Material to process ▸
^^^^^^^^^^^^^^^^

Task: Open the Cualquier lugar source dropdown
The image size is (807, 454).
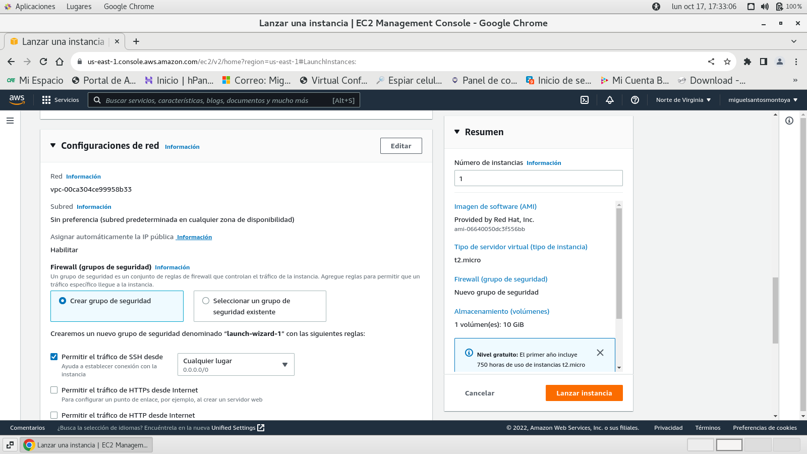Action: coord(236,365)
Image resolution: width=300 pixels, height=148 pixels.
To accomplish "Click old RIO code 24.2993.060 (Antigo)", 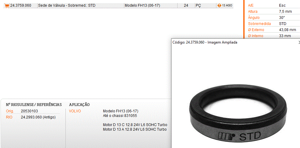I will (x=38, y=117).
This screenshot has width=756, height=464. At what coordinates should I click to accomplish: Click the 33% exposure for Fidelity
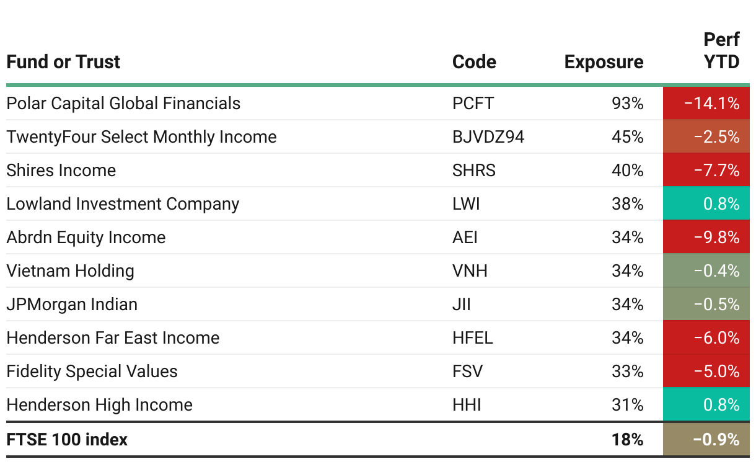627,371
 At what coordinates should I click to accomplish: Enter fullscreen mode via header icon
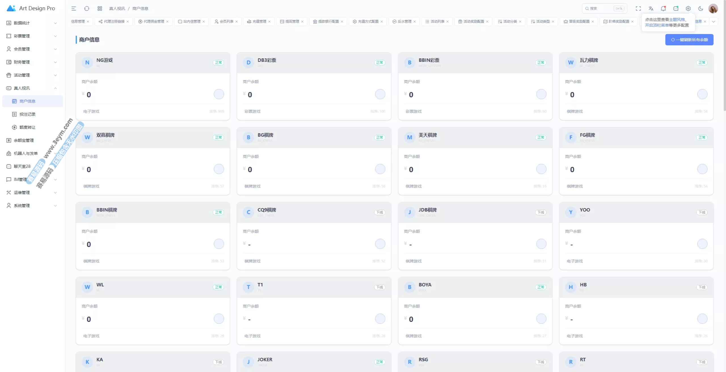638,9
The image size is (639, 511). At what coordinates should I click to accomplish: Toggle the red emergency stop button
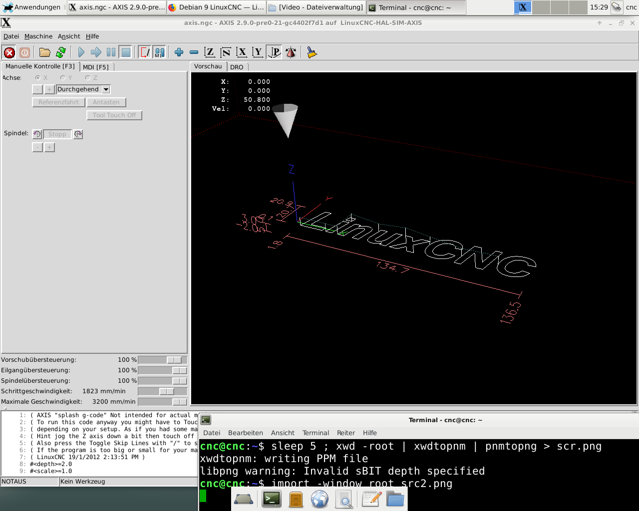(x=9, y=52)
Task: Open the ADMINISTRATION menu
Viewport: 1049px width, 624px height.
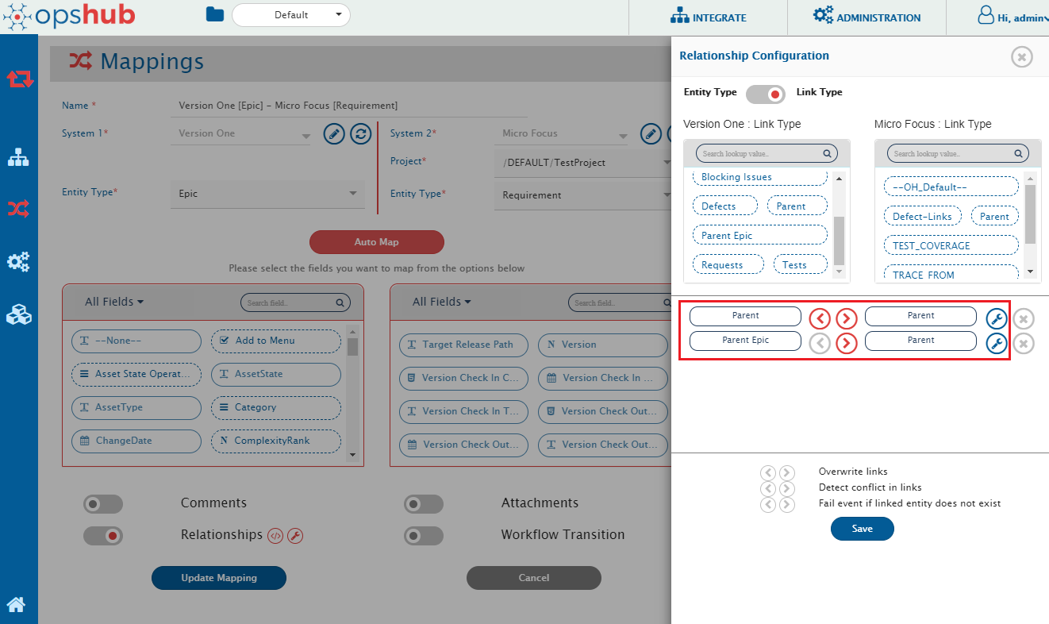Action: (867, 17)
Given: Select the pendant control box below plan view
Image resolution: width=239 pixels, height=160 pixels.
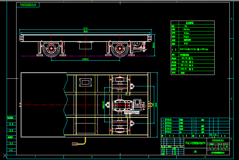Looking at the screenshot, I should 76,144.
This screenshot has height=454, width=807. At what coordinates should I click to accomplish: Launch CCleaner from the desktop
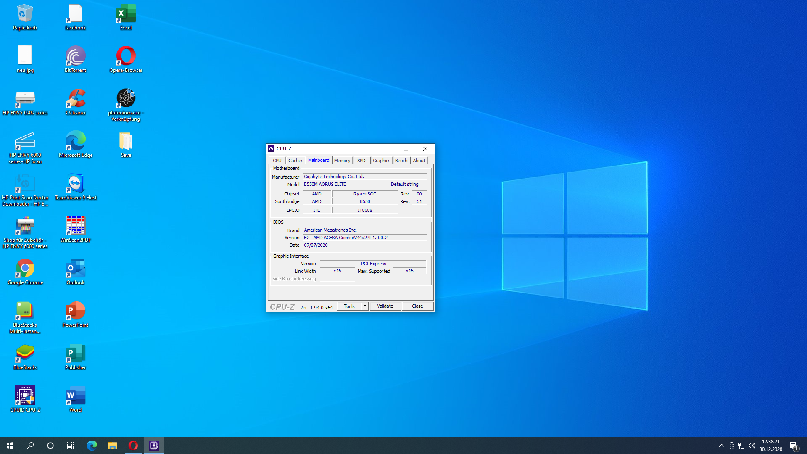(x=76, y=99)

^^^^^^^^^^^^^^^^

Rewrite the material from the line with "At what coordinates should I click to accomplish: Enter" to the line with "Looking at the screenshot, I should 76,144.", changing "emergency stop" to "safety stop" and leaving everything else as it is. Omit the pictures.

Result of the exercise ▸
 At what coordinates should I click to accomplish: Enter fullscreen mode via header icon
638,9
The image size is (639, 511). At what coordinates should I click to accomplish: Toggle the red safety stop button
(x=9, y=52)
Task: Open the ADMINISTRATION menu
Viewport: 1049px width, 624px height.
Action: (867, 17)
Given: Select the pendant control box below plan view
Image resolution: width=239 pixels, height=160 pixels.
Looking at the screenshot, I should 76,144.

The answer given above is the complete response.